El matrimonio se rio con liberalidad. Ambos
eran “muy modernos”, según Rubén.
El siguiente invitado fue un hércules fofo
que trabajaba en cine haciendo efectos especiales. Y el primer efecto era su cara:
tenía un tic que casi hipnotizó a Felipe. En media hora se tomó tres cubas, su musculatura
pareció ablandarse aún más y el tic se aceleró. Era un guiño de ojo, el mismo que
uno usaría en una farmacia al pedir una aspirina dando a entender que en verdad
se quería un preservativo. Felipe pensó que las bolsas de su chamarra debían estar
llenas de los condones que le daban farmacéuticos demasiado perceptivos. Si ésta
era la sorpresa de Rubén más valía comer cuanto antes su sándwich de frijol de soya.
El matrimonio se seguía riendo de todo, poniendo
en duda el concepto de modernidad de Rubén.
En eso sonó el timbre. Rubén estaba atareado
quitándole los mosquitos a una coliflor. Felipe abrió la puerta. De estar borracho,
lo que vio en el quicio le habría devuelto la sobriedad.
Le pareció increíble que ella lo reconociera
de inmediato, a pesar de sus entradas en el pelo y sus patillas extralargas, casi
en forma de chuleta. Rubén debía haberla instruido.
–¡Estás igualita!
–Mentiroso.
De los dos, ella dijo la verdad. No es que
Roxana estuviera avejentada, pero los rasgos simples que hicieron tan bien en una
niña casi escuálida ahora parecían faltos de carácter. Había engordado un poco,
perdiendo las mejillas apenas hundidas que la convirtieron en la niña más fotogénica
de los álbumes de secundaria y ganando en cambio una definitiva sensualidad en las
piernas que ahora cruzaba frente a Felipe.
Roxana había conocido a Rubén de la manera
más casual.
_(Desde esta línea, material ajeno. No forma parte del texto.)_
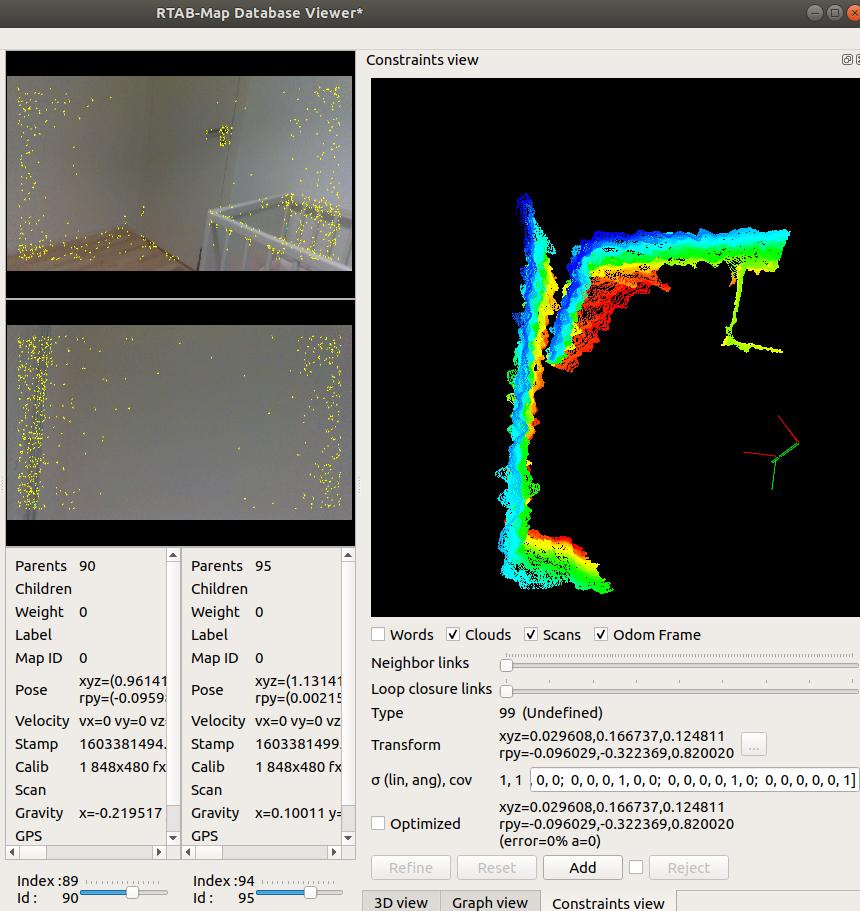
Task: Switch to the 3D view tab
Action: (400, 902)
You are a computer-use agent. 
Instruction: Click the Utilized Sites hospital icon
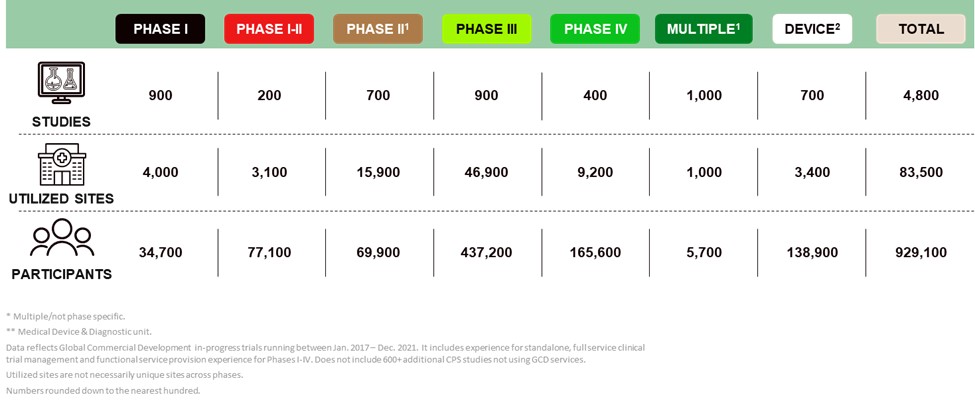pos(61,164)
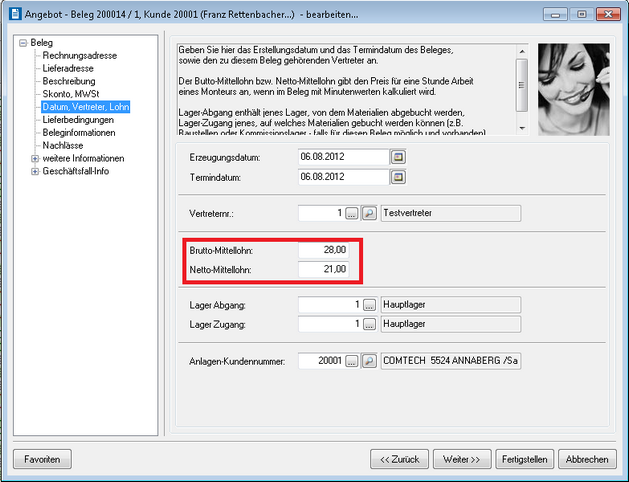
Task: Click the ellipsis button next to Vertreternr.
Action: click(352, 213)
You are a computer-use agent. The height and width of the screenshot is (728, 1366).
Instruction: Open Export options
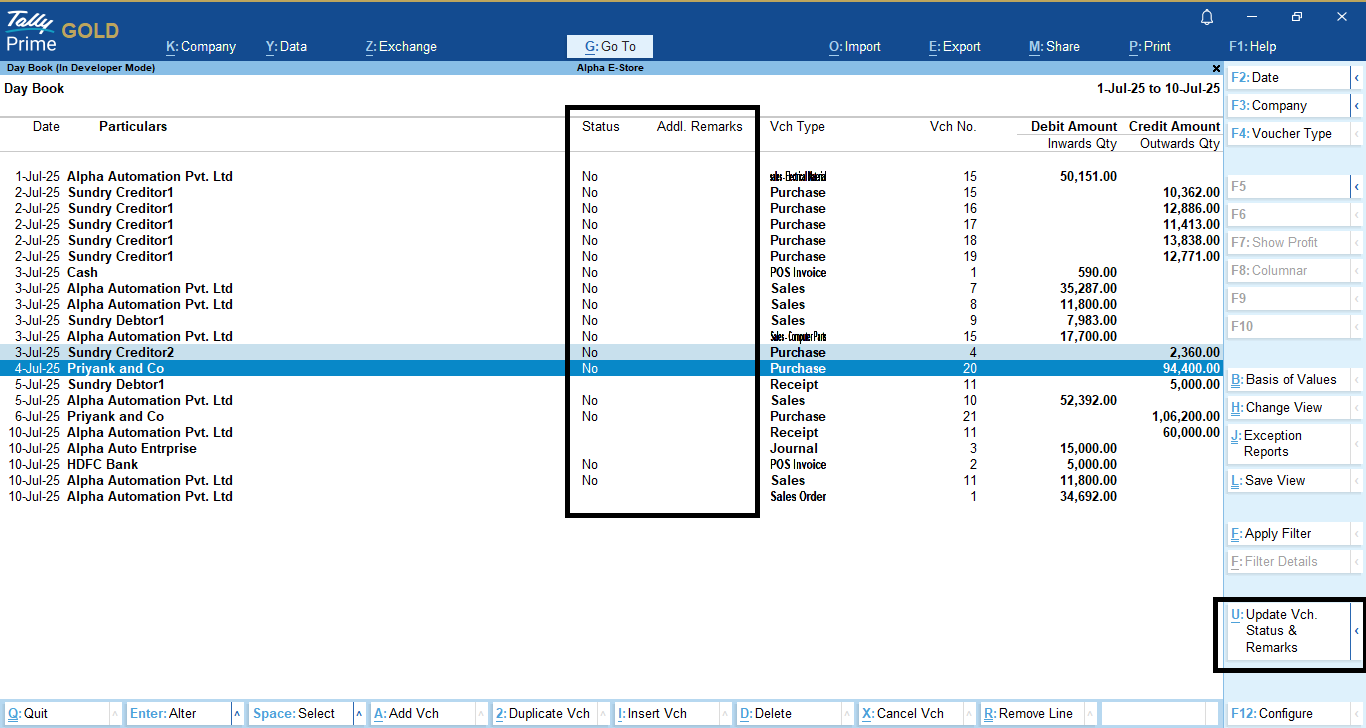click(954, 46)
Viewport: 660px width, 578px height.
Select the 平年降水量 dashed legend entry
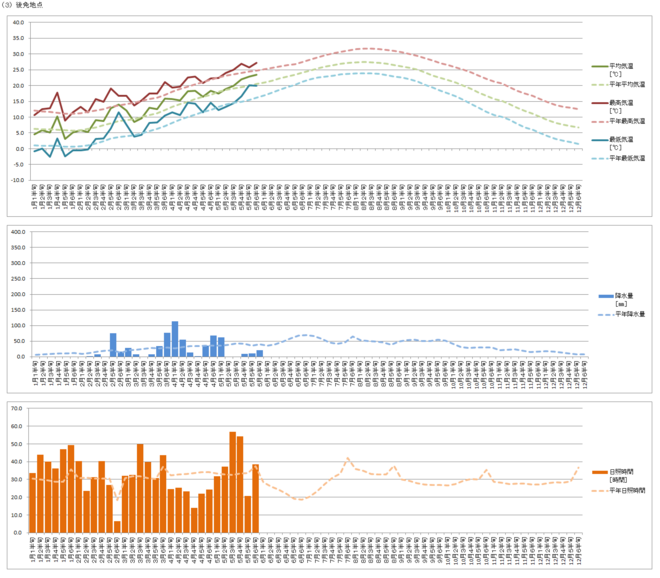coord(621,314)
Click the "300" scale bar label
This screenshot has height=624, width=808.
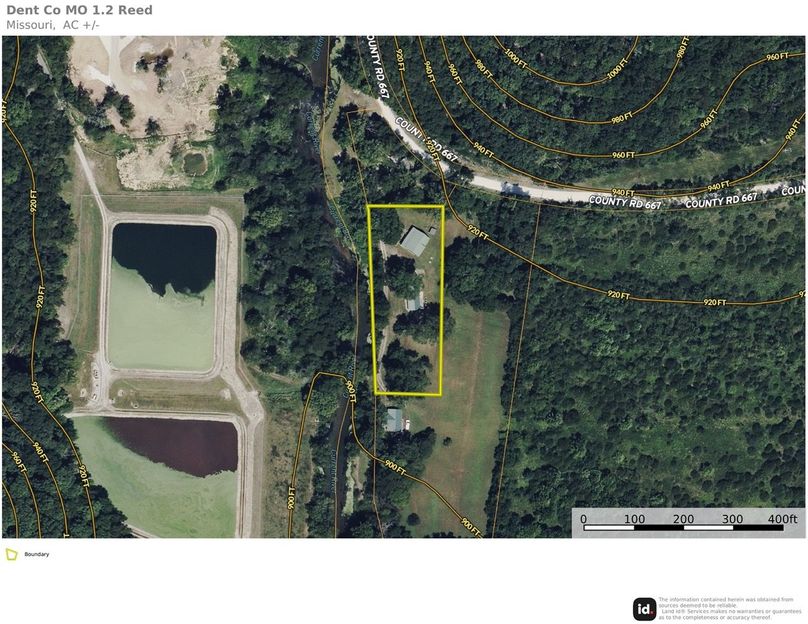(732, 518)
Rubén se acercó a hacerle plática en una panadería.
–De pronto me empezó a hablar como si yo
fuera una hermana perdida –Roxana se rio y Felipe se dio cuenta de algo que se borró
de su mente con la sorpresa del encuentro. La Roxana que hablaba frente a él no
tenía que ver con los espectros emergidos de criptas y hospitales que poblaron sus
pesadillas. Cuando recordaron el accidente, Felipe le dijo que no se le notaba nada
de nada.
–No te creas, mira, me falta un cachito de
labio –Roxana se alzó el labio superior y él pudo ver una blancuzca cicatriz, no
mayor que un lunar.
Después el monstruo de los efectos especiales
se apoderó de Roxana. A la séptima cuba sus palabras eran erupciones y su cara lava
volcánica. Felipe aprovechó para levantar un inventario de los cambios de Roxana:
la forma circular en que el tiempo había pasado por sus senos, las manos, más gruesas
y hábiles, un moretón en el tobillo, casi negro a través de la media. Era del tipo
de mujeres a las que se llama “atractivas” para distinguirlas de las que de veras
son guapas. Aunque ya no tenía de qué sentirse culpable, recordó con malestar la
fiesta de graduación en la que Roxana le produjo una doble decepción: ni era virgen
ni quería con él.
Al cabo de un rato volvieron a platicar.
Roxana lo puso al tanto de los años que los separaron. A Felipe le pareció una circunstancia
providencial que ella ya se hubiera divorciado. Roxana tenía dos hijos a los que,
según dijo, no quería despertar: le pidió que mejor fueran a su departamento.
Le ayudó a ponerse un impermeable en el que
no reparó horas atrás. Era un horrible modelo de plástico rojo y arrugado. Sus gustos
no habían cambiado del todo.
Afuera lloviznaba. Felipe dejó su coche a
varias cuadras y tuvieron que caminar entre los charcos que temblaban con las gotas
y la luz mercurial.
–Mira la luna –Roxana se detuvo; la lluvia
le dio en la cara. En el cielo había una mancha tenue, algo que detrás de muchas
capas debía ser luna llena.
Se besaron. El viento empujó un periódico
que se enrolló en sus pies.
Abrió un botón del impermeable. Ella lo detuvo.
–Aquí no, vámonos a tu casa.
Al llegar a la esquina, Roxana se separó
de él. Lo miró con rapidez, luego echó a correr. Felipe se resbaló al arrancar tras
ella. El impermeable rojo osciló frente a su vista. Después vio el coche que tomaba
la calle con alevosía. Roxana cruzó frente a la aniquiladora velocidad del automóvil.
Felipe escuchó el claxon y cerró los ojos. La noche reventó con el estruendo. Hubo
un rechinido muy leve, amortiguado por el agua.
Cuando Felipe abrió los ojos, el coche desaparecía
haciendo eses. Del otro lado de la calle estaba Roxana. Sonriendo. Esperándolo.